SINGAPO: Single Image Controlled Generation of Articulated Parts in Objects
Jiayi Liu, Denys Iliash, Angel X. Chang, Manolis Savva, Ali Mahdavi-Amiri
TL;DR
The paper tackles creating high-fidelity 3D articulated household objects from a single resting-state image. It introduces a three-stage pipeline: infer a part connectivity graph from the image, generate abstract part attributes with a diffusion model conditioned on the image and graph, and retrieve meshes to assemble a coherent 3D articulated object. A diffusion-based denoiser with image cross-attention and graph-aware guidance is trained to produce plausible part configurations that respect the input while allowing variation to handle ambiguity; a GPT-4o module is used to derive the connectivity graph from the image, and mesh retrieval from a part library finalizes the asset. Evaluations on PartNet-Mobility and ACD show strong reconstruction quality, robust generalization, and favorable user-study results compared to state-of-the-art baselines, highlighting the method's potential for scalable, editable articulated-object creation from single images.
Abstract
We address the challenge of creating 3D assets for household articulated objects from a single image. Prior work on articulated object creation either requires multi-view multi-state input, or only allows coarse control over the generation process.
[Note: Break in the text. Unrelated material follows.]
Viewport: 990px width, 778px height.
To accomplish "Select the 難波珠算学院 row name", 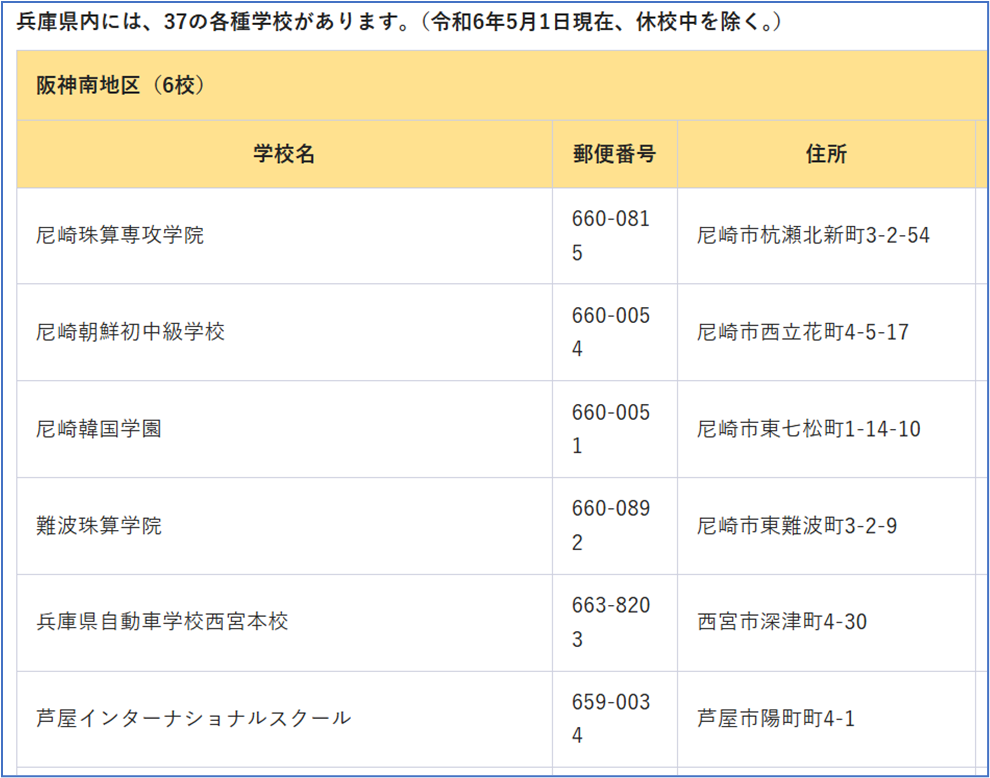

These limitations hinder the scalability and practicality for articulated object modeling. In this work, we propose a method to generate articulated objects from a single image. Observing the object in resting state from an arbitrary view, our method generates an articulated object that is visually consistent with the input image. To capture the ambiguity in part shape and motion posed by a single view of the object, we design a diffusion model that learns the plausible variations of objects in terms of geometry and kinematics. To tackle the complexity of generating structured data with attributes in multiple domains, we design a pipeline that produces articulated objects from high-level structure to geometric details in a coarse-to-fine manner, where we use a part connectivity graph and part abstraction as proxies. Our experiments show that our method outperforms the state-of-the-art in articulated object creation by a large margin in terms of the generated object realism, resemblance to the input image, and reconstruction quality.